I use a fake loading screen on the level’s begin play, to make sure everything has generated and spawned on the server before the player spawns. While it’s ‘loading’ a random level when things are placed i save the vectors and rotations in the world space of the origin of the object in to a csv data file and plot down my stuff.

I dug some more into the level loading code. It’s not well documented, but it seems like ULevel is the class that stores info about how to actually spawn a level and its actors at runtime. It’s serialized from a file. That’s basically how it loads a level and its actors. They are all just serialized from a file in pretty much 1 line of code. ar >> Actors. And Actors is the array of actors to spawn.

These actors seem to exist as a template for what actors to actually spawn on begin play, because all that data exists way before the actors themselves are spawned. In fact ULevel seems like a resource file, just like a texture or sound. It’s loaded from a package.

In the code that loads a map, it starts looking at the map URL which is usually something like Game/Maps/SomeMap or something. You could tell it to load map Random or something and modify the engine so it instead creates a ULevel with randomly placed actors. That seems like it may be a little too much work.

I’m starting to think that randomly generating the level onBeginPlay is a better idea. There would be a loading screen until the level itself exists.

I’d still like to come up with a better way to do navigation than to create one giant 20kx20kx20k navmesh bounds volume. Like if I can spawn navmesh volumes for each area that is placed.

Still wondering how I’d go about saving though. Maybe save files are similar to map files in that they serialize all the actors to a file and then deserialize them all again when loading a saved game. I definitely want saving since I plan on having longish campaigns with permadeath and want people to be able to take a break.
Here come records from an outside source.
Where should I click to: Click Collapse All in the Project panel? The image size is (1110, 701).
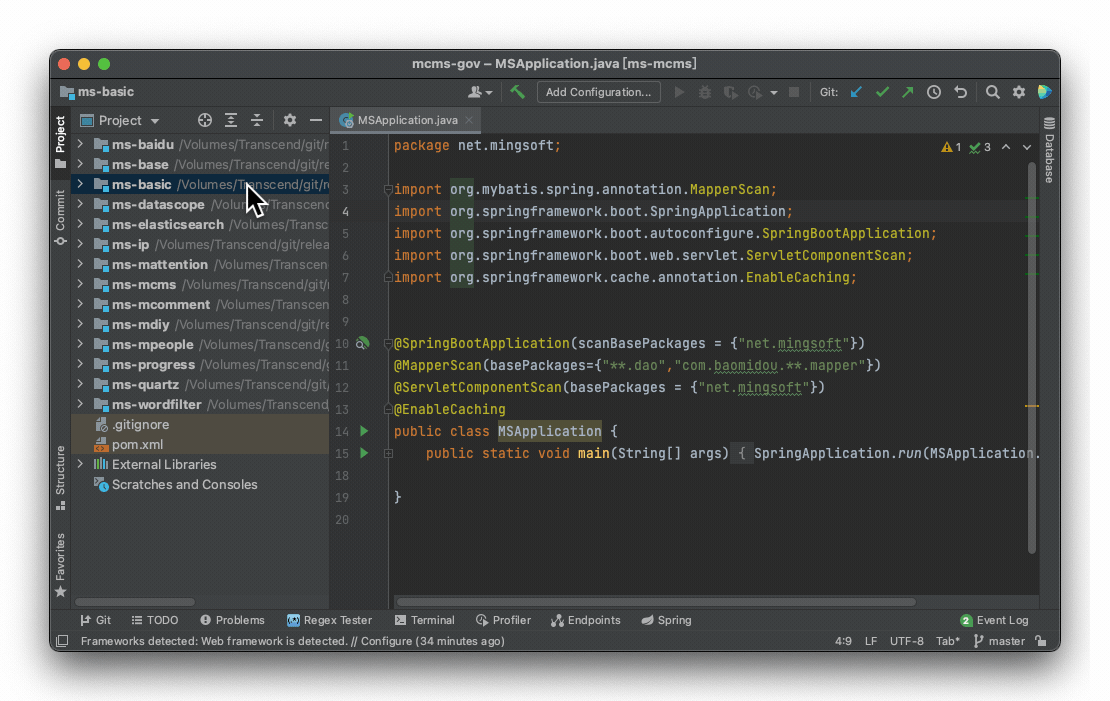click(257, 120)
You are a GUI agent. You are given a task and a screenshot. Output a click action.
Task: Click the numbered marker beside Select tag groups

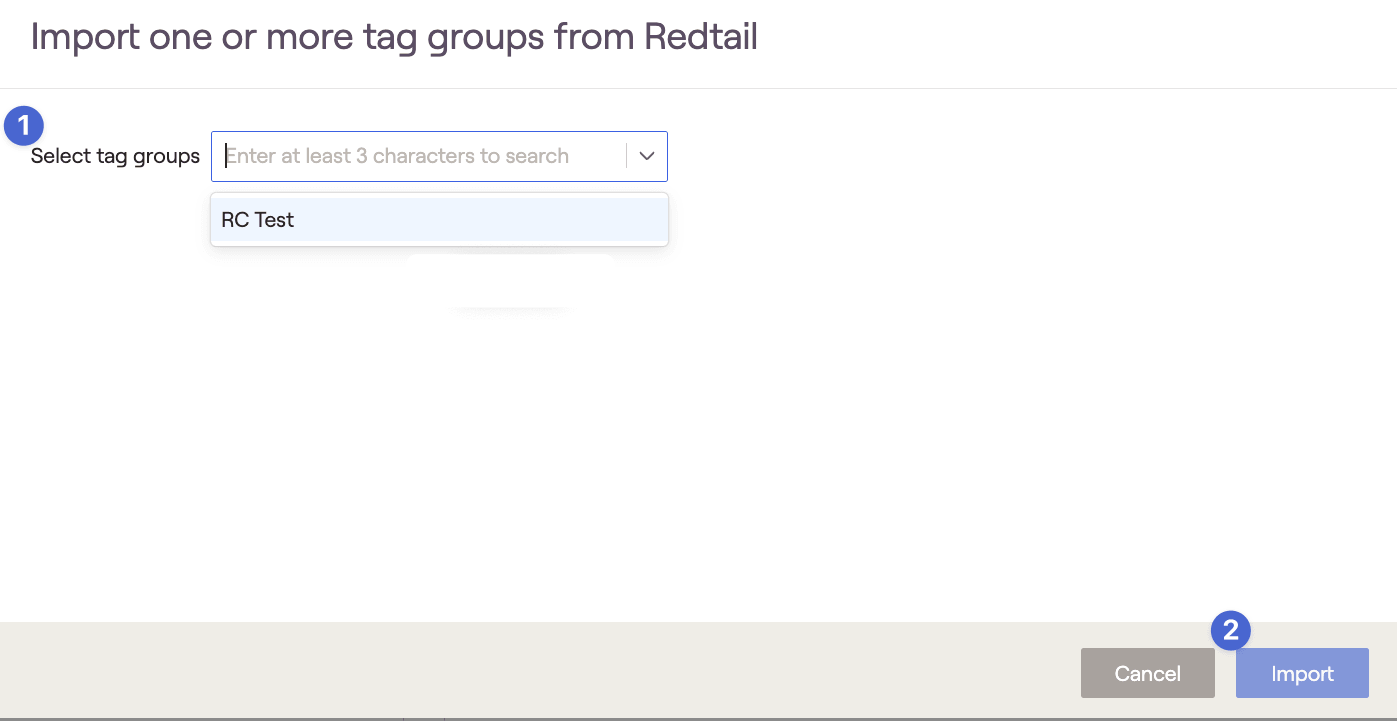click(x=24, y=126)
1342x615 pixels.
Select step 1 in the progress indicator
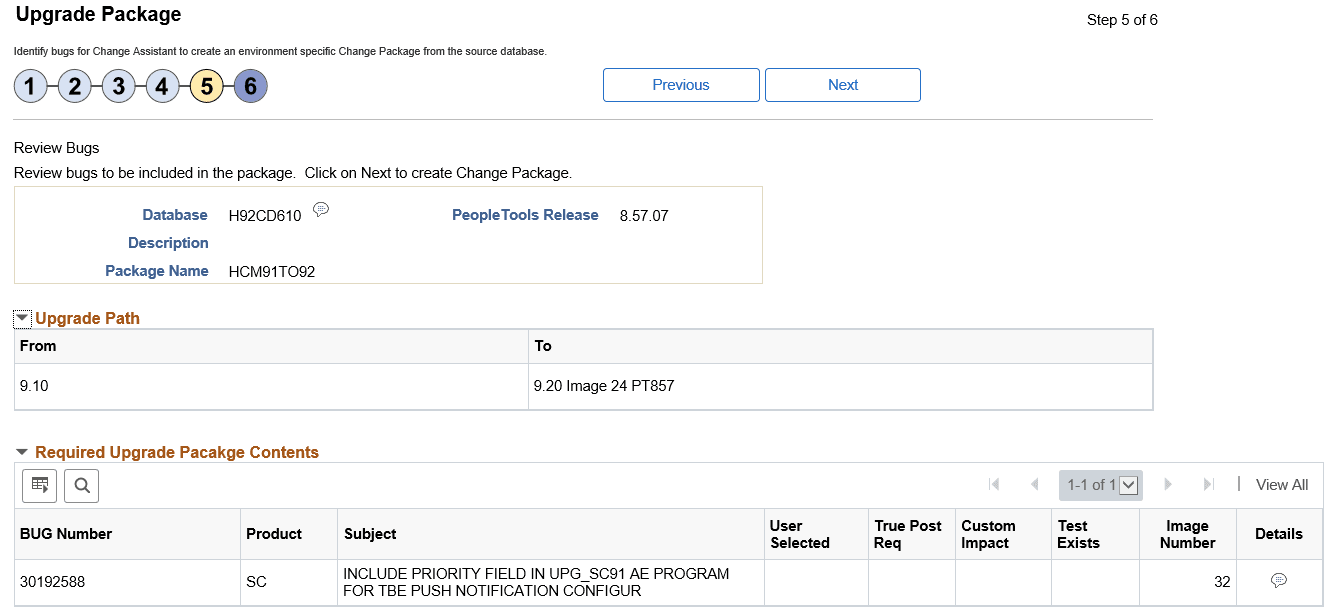tap(30, 86)
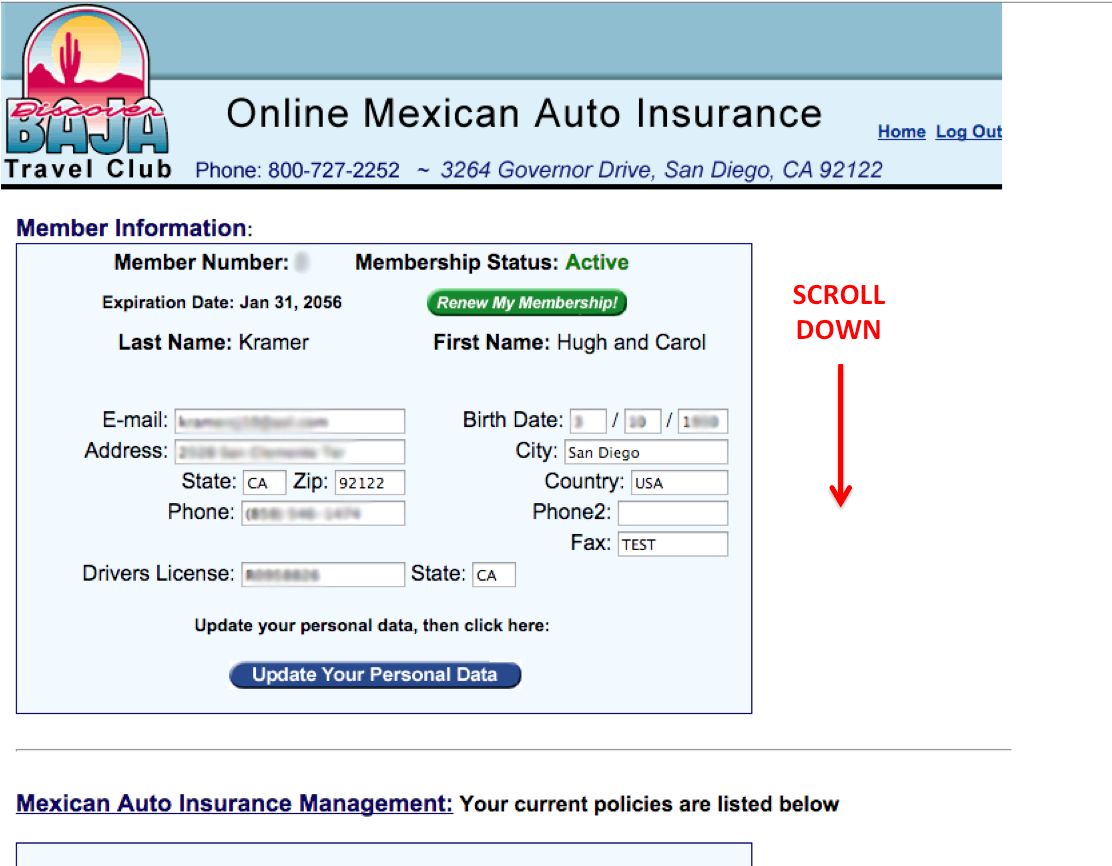Viewport: 1112px width, 866px height.
Task: Click into the Address text field
Action: click(290, 452)
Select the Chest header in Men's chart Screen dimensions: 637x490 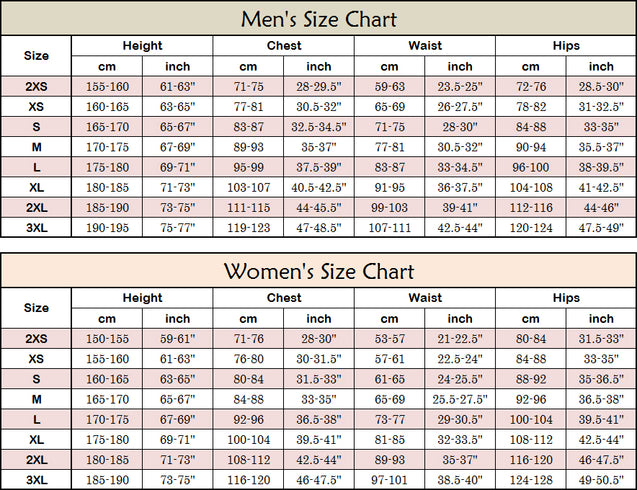(x=284, y=46)
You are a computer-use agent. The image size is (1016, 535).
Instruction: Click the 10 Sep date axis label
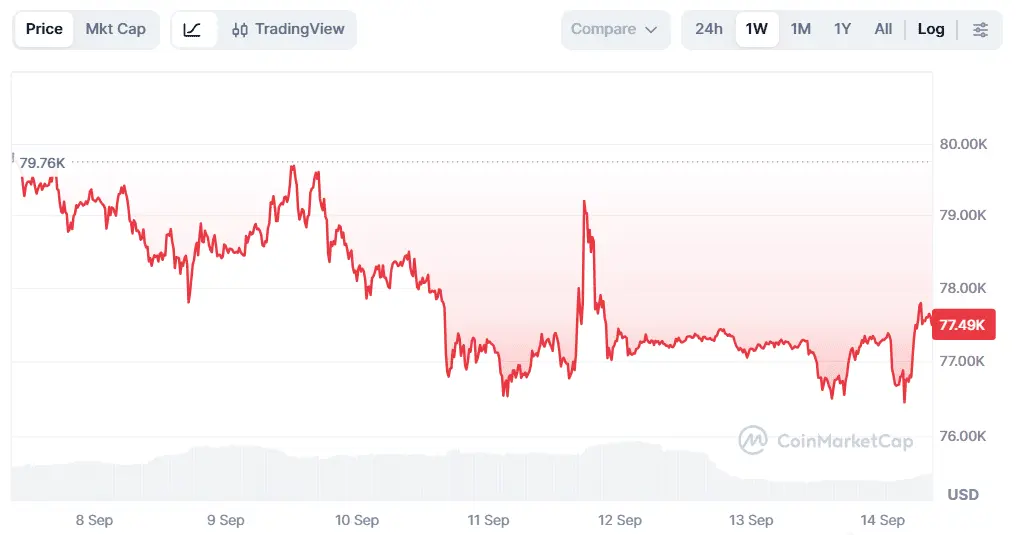click(357, 520)
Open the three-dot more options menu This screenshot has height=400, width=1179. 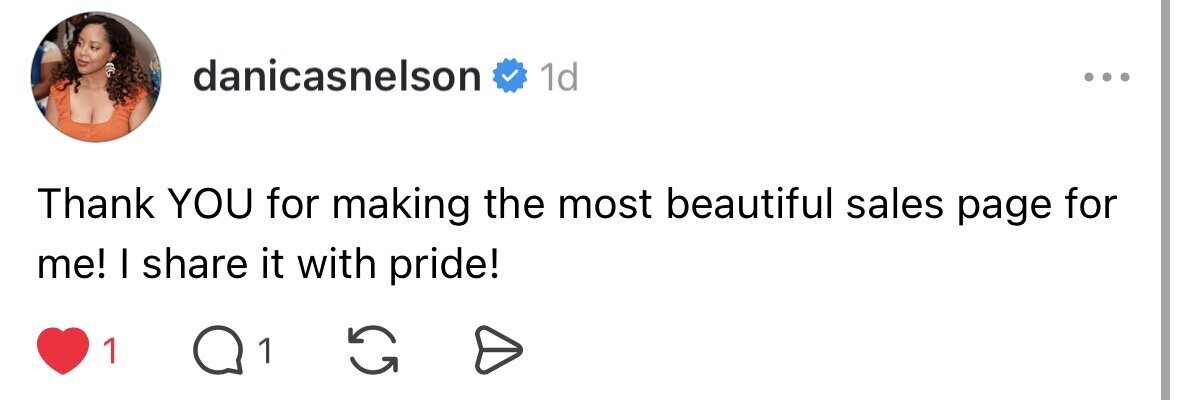(x=1106, y=77)
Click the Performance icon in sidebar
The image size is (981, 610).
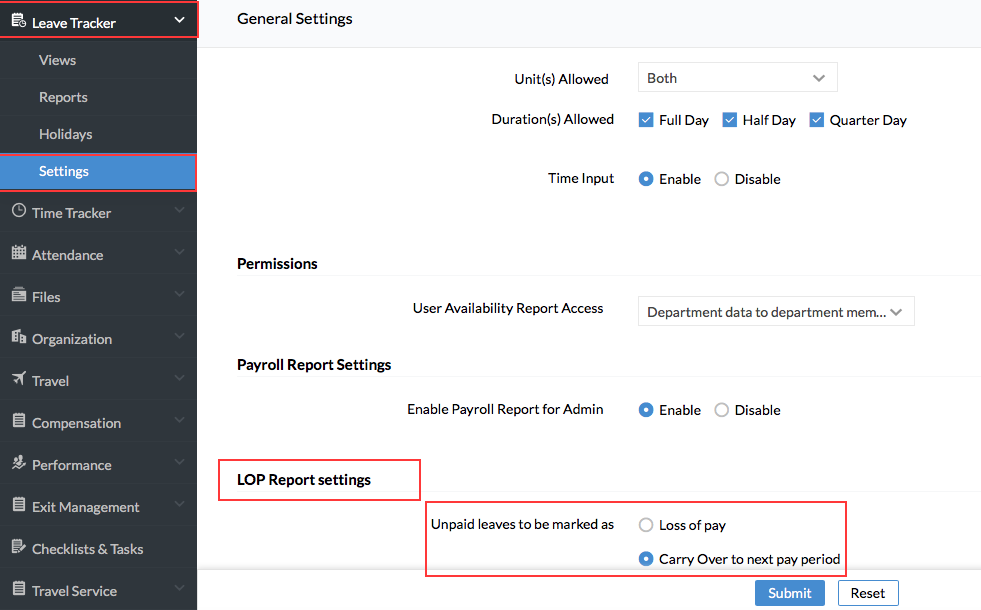tap(19, 463)
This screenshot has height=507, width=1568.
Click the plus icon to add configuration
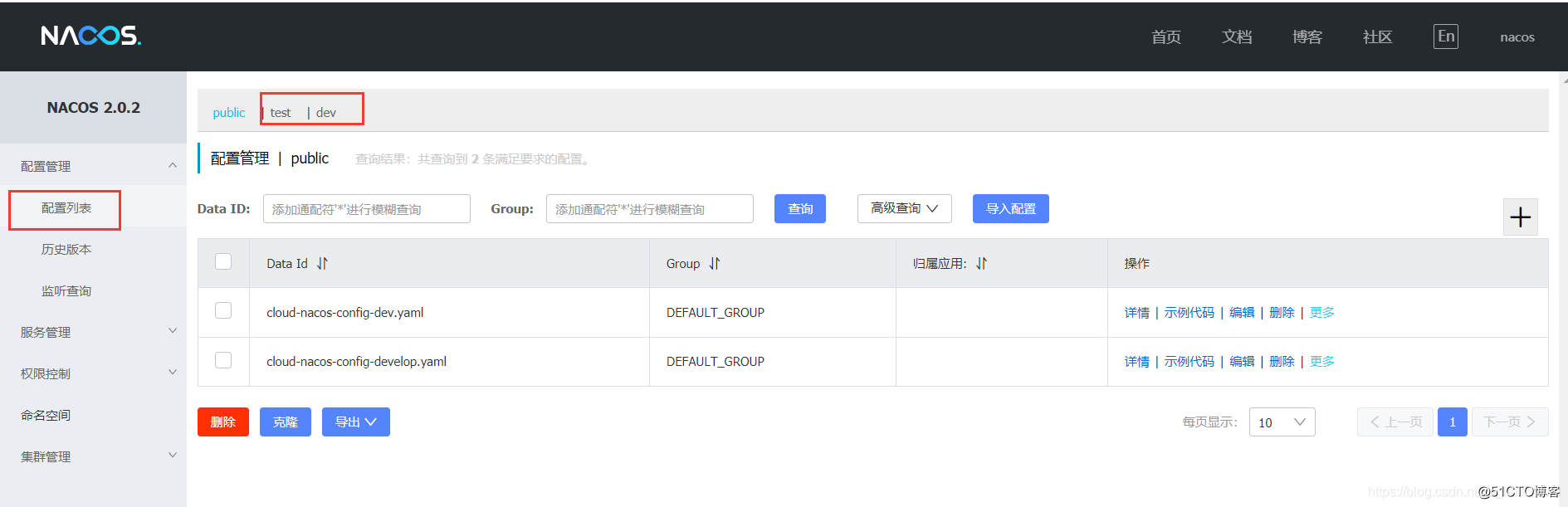pyautogui.click(x=1520, y=217)
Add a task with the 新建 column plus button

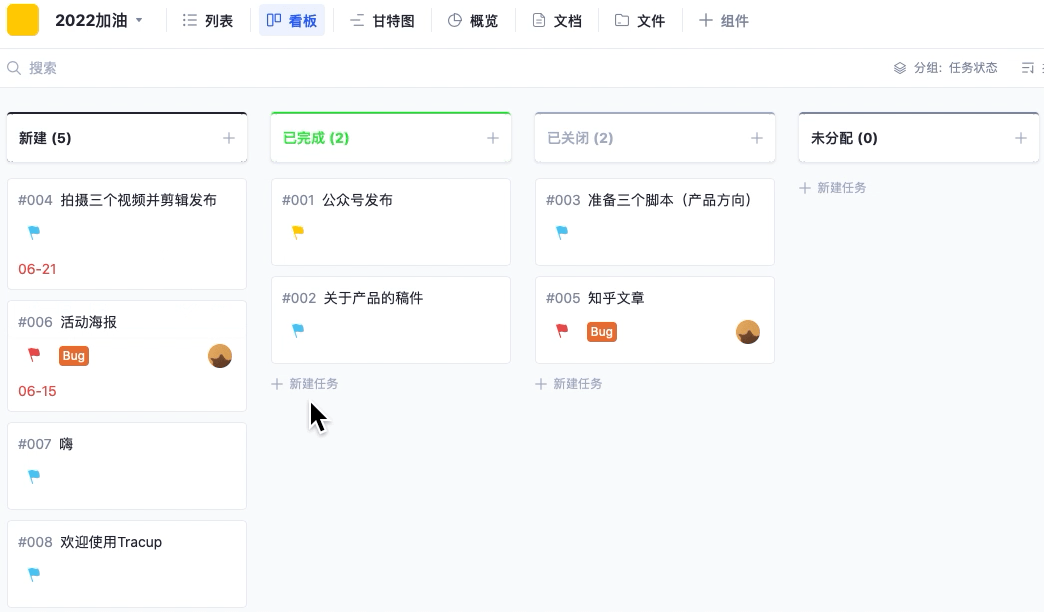[x=229, y=137]
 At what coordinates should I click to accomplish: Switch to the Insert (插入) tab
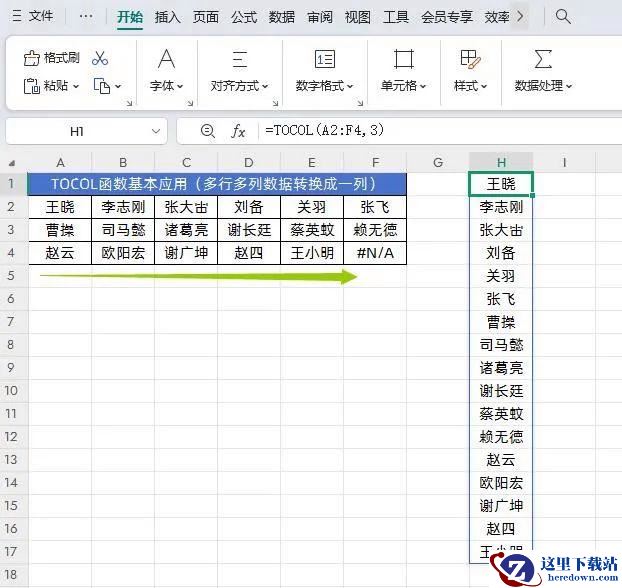click(167, 16)
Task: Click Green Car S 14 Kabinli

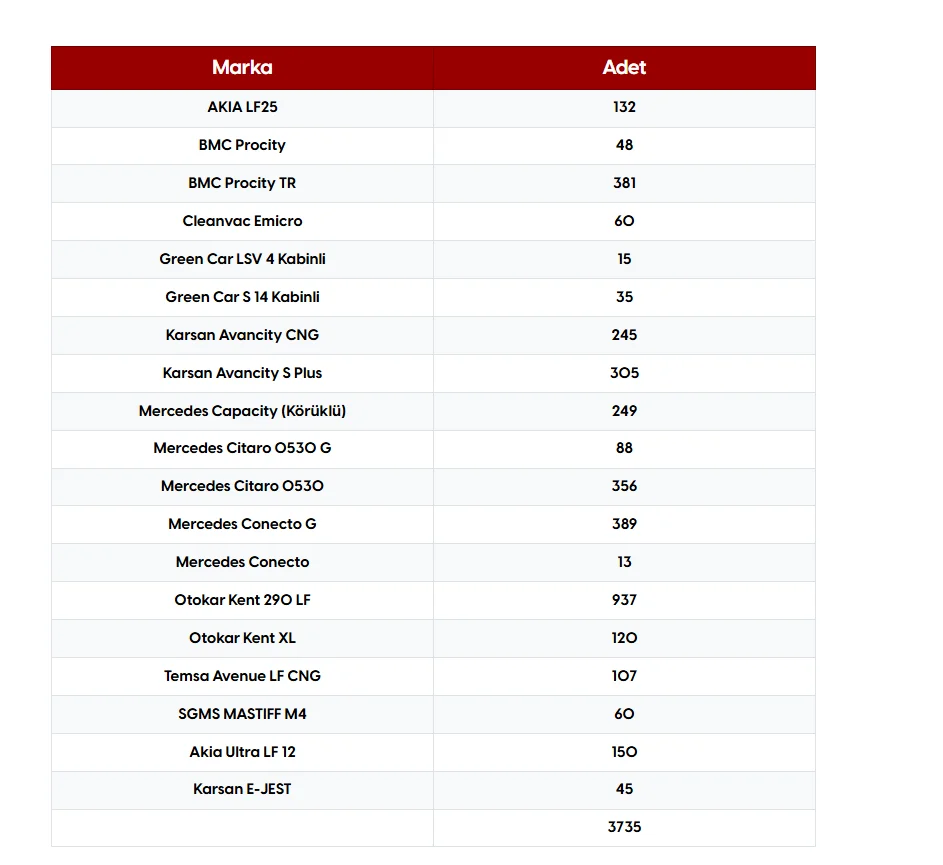Action: pyautogui.click(x=242, y=297)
Actually we just need a callback after the level has loaded: OnLevelLoaded(ULevel level).
Then we could perform our procedural tasks inside that function
Can please someone at Unreal put this one-liner into the source?
Would do it myself, but don’t know where. :slight_smile:

I’m just doing it in BeginPlay and it works.

I had to modify GameMode quite a bit to have extra states for waiting for levels to generate. It also handles players joining late in the game when a match is in progress already. Those players get sent the seed that generated the level and their player controller handles tracking the state of the level generator. I make their spawn point be at a position of WORLD_MAX or whatever that constant is called so they are well outside the net cull distance until their level is generated. It’s kind of a hack but it prevents them from receiving info about random actors and gameplay happening in the void while the level isn’t generated yet. Once the level is generated, the local player controller on the client side sends an RPC to the server to notify it that its level is ready. That player controller is then put into a game ready state and its spawn point is switched back to normal.

I also made a loading screen with UMG that shows progress of the level being generated.

This is just what I was able to come up with at the moment. I feel like there are much cleaner ways to do some of this stuff, but I had to settle for a few hacks since doing it cleanly would require a few huge overhauls of the engine in a few places.

I still have yet to figure out how to show Movies during loading screens and explicitly cut off the movie not when the ULevel loading phase is done but when the random level generation phase is done which takes place during runtime of the game after the ULevel is loaded.